__Document segment__
I feel sad for Dad, but I didn’t cause his financial problems and I’m not responsible for solving them.

My parents owe me $500 or so, which I’ve actually forgotten about and I don’t intend to ask them for — but I’m not going to let my mother try to make me feel guilty.

One reason I’ll be glad to be back in New York is so that I can be away from my family, especially Mom. I feel I don’t want my parents involved in my life — not that they show much interest anyway.

Dad was summoned for a sales meeting for Palmetto’s — a line he never should have accepted — and they sent him tickets to fly back and forth today. However, since the menswear show at the Coliseum is also in New York, he’s going to stay on through Sunday and Monday.

I felt bad for him because he didn’t look well, and I know from experience how flying with a cold can be dangerous.

At least he’ll be free on Friday and Saturday and can rest up. In fact, I wish I could get to New York for a few days.

Getting back to what happened yesterday (Wednesday), I awoke to find my photo in the final item in Steve Bousquet’s column in the Herald:

“Richard Grayson, the guy who argued for voting rights for horses when he ran for Davie Town Council, is now a ha-ha hopeful for state education commissioner. Check these credentials: He taught English at BCC and now studies at FIU and FAU. How he avoided Nova remains a mystery. Grayson has a name for Broward’s new four-year university. Since Tampa took the name University of South Florida, he suggests University of Very South Florida.”

“Very Funny” was the caption of the piece, and I was very pleased. It’s a witty item that would also make a point to anyone who understands how Florida’s state university system works.

Yesterday I also got my advance registration notice for FAU; in two weeks I’ll register for some courses for summer term B and drop them when I come in to pick up my guaranteed student loan check.

After a dreadful lunch at a terrible “Sichuan-Hunan” restaurant in Fort Lauderdale, I went to the Unemployment office to sign for my last check and got a nice surprise: I’m eligible for eight weeks of extended benefits.

Obviously, I’m not going to stick around Florida just to collect the checks. I have to return to Unemployment in two weeks. Hopefully, I can mail in the following two claim forms so I won’t have to extend my stay here till May 1 (six Wednesdays from now).

As for the last check, to be signed for on May 15, I’ll forgo it; after all, I didn’t expect to get any more money after this week.

In our BASIC class, we had a quiz on which I probably got 100% — at least I know I didn’t blow it like the last one.

Between classes, I went to the the Pit Stop to get a sandwich and encountered a girl who’d been in my English 101 and 102 classes several years ago.

She was crazy about me, I recall, and probably a little crazy in general, as that would explain her behavior.

__Information shown__
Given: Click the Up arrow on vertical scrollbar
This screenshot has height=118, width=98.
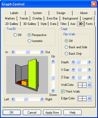Looking at the screenshot, I should point(53,61).
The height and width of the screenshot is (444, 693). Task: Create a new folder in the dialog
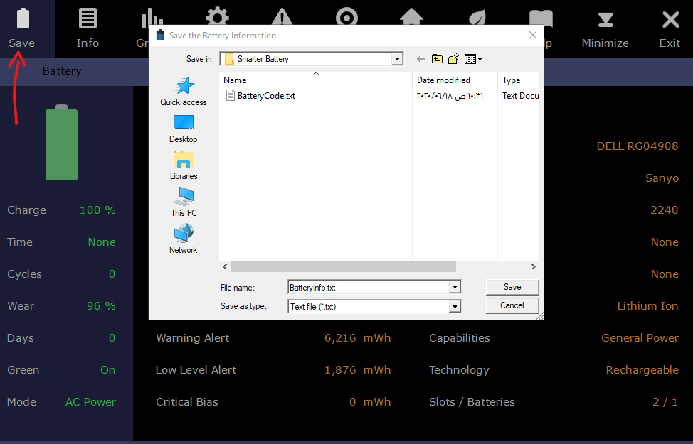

__Stated goal A__
Answer these questions using the diary entry. Mark each answer with its matching numeral.
(i) About how much money do the writer's parents owe?
(ii) Where is the menswear show being held?
(iii) How many weeks of extended benefits is the writer eligible for?
__Stated goal B__
Using the diary entry, explain why Dad is staying in New York through Sunday and Monday instead of flying back the same day.
__Stated goal C__
Continue the diary entry from the point where it stops.

__Exercise response A__
(i) $500 or so
(ii) At the Coliseum in New York
(iii) Eight weeks

__Exercise response B__
Dad was given tickets to fly to New York and back in one day for the Palmetto's sales meeting. He is staying through Sunday and Monday because the menswear show at the Coliseum is also in New York.

__Exercise response C__
She told me how glad she was to see me and how I was the best teacher she ever had, and of course I said that was very nice to hear.

Then she asked if she could kiss me. Flustered, I nodded and offered her my cheek; instead, she put her arms around me tight and kissed me on the lips.

We resumed our conversation, but her hand was still on my back, and when I said that I had to go, she asked, “How about one for the road?” and again embraced me and kissed me.

Just then, Jay Clarkson, another former student I also had for two terms, came by and said, “Richard, I saw you in the paper today! I’ll vote for you!” and he gave me a friendly smile and a wave.

Although this girl’s exuberance was strange, I left feeling good about myself as a teacher after these exchanges with former students.

In LOGO class, Ray lectured for about an hour and gave us some difficult recursive and interactive assessment items. I didn’t finish until 10 PM, and I was probably the only student who did finish.

Then I came home at 10 PM and got Mom’s phone call about having to take Dad to the Miami airport this morning.

Rick sent me another letter. The poor guy is obsessed with the idea that people our age have been passed over in every field. Why he should see himself as a loser, I don’t know.

On Tuesday night, I called Josh, who still sounded subdued following his dog’s death (though to be honest, I’ve rarely ever caught Josh in a good mood).

He said he and Candy have a flight down to Florida for a week from today but he was probably going to back out of the trip.

I told him the worst thing he could do during his two-week vacation would be to stay home and be reminded of Butch. I said that if he didn’t want to come to Florida — though I’d be delighted if he’d visit — he should go somewhere else.

Since I was in Miami at 7 AM after I dropped Dad off at the airport, I decided to take my first ride on Metrorail.

I was the only car parked at the Vizcaya station, and the Metrorail car I got into going downtown was not crowded at all: the only standee was myself, who wanted to get a better view.

The ride into downtown is certainly spectacular: the Miami River, the skyscrapers and the fanciful, colorful high-rise buildings along Brickell.

In fact, I liked the ride so much that I stayed on and rode all the way to the most northerly station open, Escambia Heights, near Liberty City, and then took the train back to Vizcaya.

Throughout, I was one of very few passengers at an hour during which subways would be jammed in New York City.

At the station as I first got on the train, one black guy said, “What’s happening?” to me, and I smiled and nodded warily. As another black guy got on, he said, “How you doing?”

Miamians obviously aren’t used to the anonymity and brusqueness that mass transit should bring. In my whole life, I never said hi to anyone when getting on a subway car.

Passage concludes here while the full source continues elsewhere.